Dan also reminds us – and we do need reminding – that there are no geographical borders to attacks and murders of LGBT people. Rather than ‘throw stones’ at Uganda, it is necessary and more appropriate to look at homophobia and transphobia in a global context. The number of homophobic attacks in London is on the increase and in September a gay man, Ian Baynham, 62, was murdered in Trafalgar Square, in the centre of London. In Liverpool, trainee police officer James Parkes, had his skull beaten in after being attacked by 20 people. Writing on Transgender Day of Remembrance, Tara Sawyer comments that quite apart from the fact that being transgender is classified as a mental disorder – an act of violence in itself – it is estimated that some 19 trans people are murdered each month.
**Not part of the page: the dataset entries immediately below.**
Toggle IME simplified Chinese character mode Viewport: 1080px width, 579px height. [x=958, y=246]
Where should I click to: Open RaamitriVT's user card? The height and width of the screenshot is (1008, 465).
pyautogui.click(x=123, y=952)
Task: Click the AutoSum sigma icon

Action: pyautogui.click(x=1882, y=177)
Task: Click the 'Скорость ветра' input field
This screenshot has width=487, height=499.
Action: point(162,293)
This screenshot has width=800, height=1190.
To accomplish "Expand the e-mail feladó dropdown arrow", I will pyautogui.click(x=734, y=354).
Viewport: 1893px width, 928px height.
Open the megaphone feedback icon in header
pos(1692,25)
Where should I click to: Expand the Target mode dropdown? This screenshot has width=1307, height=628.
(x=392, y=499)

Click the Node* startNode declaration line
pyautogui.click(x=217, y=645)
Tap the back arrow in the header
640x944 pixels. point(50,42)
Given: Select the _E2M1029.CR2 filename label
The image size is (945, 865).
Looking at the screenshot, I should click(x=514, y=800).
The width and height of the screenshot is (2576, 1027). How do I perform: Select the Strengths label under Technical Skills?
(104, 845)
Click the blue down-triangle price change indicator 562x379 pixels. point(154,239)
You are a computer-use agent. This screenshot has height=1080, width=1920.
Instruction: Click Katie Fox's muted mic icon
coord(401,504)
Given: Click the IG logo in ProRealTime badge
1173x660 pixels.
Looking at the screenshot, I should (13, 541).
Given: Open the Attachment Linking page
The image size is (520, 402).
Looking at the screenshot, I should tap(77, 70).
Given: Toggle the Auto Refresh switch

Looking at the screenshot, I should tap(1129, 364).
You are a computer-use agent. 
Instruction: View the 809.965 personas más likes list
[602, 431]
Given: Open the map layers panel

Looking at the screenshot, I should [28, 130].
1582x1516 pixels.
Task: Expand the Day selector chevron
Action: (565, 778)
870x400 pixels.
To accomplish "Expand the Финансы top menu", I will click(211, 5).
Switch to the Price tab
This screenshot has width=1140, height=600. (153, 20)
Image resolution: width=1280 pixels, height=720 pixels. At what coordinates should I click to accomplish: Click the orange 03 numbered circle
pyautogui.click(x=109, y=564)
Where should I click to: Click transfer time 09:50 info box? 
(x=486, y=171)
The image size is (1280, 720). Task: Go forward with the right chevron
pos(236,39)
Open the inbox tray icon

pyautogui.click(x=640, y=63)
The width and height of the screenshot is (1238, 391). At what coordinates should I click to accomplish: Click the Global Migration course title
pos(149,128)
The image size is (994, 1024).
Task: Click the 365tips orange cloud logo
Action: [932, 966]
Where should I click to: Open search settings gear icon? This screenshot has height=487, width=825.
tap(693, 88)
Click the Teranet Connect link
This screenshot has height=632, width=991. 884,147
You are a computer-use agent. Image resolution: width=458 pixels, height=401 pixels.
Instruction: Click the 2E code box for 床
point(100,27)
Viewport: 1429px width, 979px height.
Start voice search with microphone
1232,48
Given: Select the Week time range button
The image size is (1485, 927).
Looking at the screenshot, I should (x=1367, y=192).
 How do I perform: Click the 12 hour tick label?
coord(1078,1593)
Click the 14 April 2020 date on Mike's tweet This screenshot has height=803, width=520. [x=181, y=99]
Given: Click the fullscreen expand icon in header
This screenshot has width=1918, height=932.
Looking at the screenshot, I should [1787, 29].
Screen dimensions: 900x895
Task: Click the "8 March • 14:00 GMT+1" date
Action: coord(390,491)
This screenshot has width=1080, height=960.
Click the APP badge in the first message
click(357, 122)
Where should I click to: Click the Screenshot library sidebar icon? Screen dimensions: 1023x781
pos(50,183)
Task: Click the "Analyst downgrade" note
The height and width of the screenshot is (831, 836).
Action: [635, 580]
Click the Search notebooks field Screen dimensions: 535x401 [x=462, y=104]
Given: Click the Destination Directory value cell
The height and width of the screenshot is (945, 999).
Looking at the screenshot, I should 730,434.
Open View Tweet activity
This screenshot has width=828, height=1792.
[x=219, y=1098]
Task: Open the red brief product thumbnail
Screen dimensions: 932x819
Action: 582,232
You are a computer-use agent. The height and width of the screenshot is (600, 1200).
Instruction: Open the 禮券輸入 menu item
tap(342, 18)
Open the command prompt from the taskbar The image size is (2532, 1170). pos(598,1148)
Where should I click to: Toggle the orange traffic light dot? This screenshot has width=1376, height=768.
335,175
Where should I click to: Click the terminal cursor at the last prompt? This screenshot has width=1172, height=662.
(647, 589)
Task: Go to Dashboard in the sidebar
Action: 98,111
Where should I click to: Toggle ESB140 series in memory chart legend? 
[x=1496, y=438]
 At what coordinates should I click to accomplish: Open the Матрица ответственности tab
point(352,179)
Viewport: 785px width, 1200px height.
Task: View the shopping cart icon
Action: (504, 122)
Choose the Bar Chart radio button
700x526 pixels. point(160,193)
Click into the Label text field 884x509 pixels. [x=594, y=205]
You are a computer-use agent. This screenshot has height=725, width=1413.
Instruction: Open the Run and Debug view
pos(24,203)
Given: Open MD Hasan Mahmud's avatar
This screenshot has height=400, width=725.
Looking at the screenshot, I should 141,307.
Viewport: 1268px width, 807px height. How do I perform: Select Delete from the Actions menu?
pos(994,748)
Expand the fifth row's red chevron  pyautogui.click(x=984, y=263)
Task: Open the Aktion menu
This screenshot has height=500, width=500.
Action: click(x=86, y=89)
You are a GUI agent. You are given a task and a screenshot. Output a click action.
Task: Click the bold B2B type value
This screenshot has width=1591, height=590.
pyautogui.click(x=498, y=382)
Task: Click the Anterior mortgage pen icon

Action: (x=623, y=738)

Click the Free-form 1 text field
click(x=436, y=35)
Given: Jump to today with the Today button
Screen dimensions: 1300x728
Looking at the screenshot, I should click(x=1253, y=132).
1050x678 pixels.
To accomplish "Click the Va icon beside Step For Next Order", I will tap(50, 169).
Various reports have been circulating the internet over the past week on the export of homophobia by the US religious right to Asia and Africa and anywhere they can find an entry with their doctrine of hate, justified by fallacious readings of religious texts. The comments are based on the report by Kapya Kaoma, Globalizing the Culture Wars: U.S. Conservatives, African Churches, and Homophobia. The report is important for a number of reasons. Firstly, because it places the homophobic project of the religious right in a global context; secondly because Kaoma makes the additional connection between the export of culture and hatred with the dumping of toxic and electronic waste on continental Africa; and thirdly because of Gay Imperalism, the critique of which is presently under attack by Peter Tatchell and Outrage.

‘Just as the United States and other northern societies routinely dump our outlawed or expired chemicals, pharmaceuticals, machinery, and cultural detritus on African and other Third World countries, we now export a political discourse and public policies our own society has discarded as outdated and dangerous,’ writes PRA executive director Tarso Luís Ramos in the report’s foreword. ‘Africa’s antigay campaigns are to a substantial degree made in the USA.’

I would go much further, adding that the ‘dumping’ of Eurocentricism has been a continuous project since the first landing of Europeans on African soil. Spreading Christianity has always been central to this project. It is also worth noting that the mainstream Anglican Church, led by Archbishop Rowan Williams and the Archbishop of York, John Sentamuhas, has been silent on the proposed Ugandan Bill. Sentamuhas’ silence is particularly disappointing since he has been extremely vocal about Mugabe and Zimbabwe – such inconsistency is hypocritical.

To return to Uganda and Dan’s post, the University of Makerere organized a discussion around the anti-homosexuality bill and the impact it will have on human rights. Activist, lawyer and feminist Sylvia Tamale closed the discussion with the following remarks and call to action:

‘Do we really in our hearts of hearts want our country to be the first on the continent to demand that mothers spy on their children, that teachers refuse to talk about what is, after all, “out there” and that our gay and lesbian citizens are systematically and legally terrorized into suicide? Ladies and gentlemen, you may strongly disagree with the phenomenon of same-sex erotics; you may be repulsed by what you imagine homosexuals do behind their bedroom doors; you may think that all homosexuals deserve to burn in hell. However, it is quite clear that this Bill will cause more problems around the issue of homosexuality than it will solve. I suggest that Hon. Bahati’s bill be quietly forgotten. It is no more or less than an embarrassment to our intelligence, our sense of justice and our hearts.’

Homophobia is a global issue which impacts on everyone, irrespective of their sexuality, gender identities / expressions or sexual preference. The doctrine which fuels homophobia is the same one which fuels all kinds of intolerance and invasions into personal spaces. It is fuelled by the same intolerance around the racist campaign being conducted by the right against President Obama. It is the same one which denies climate change. It is both ‘the stepping stone and stones of violence.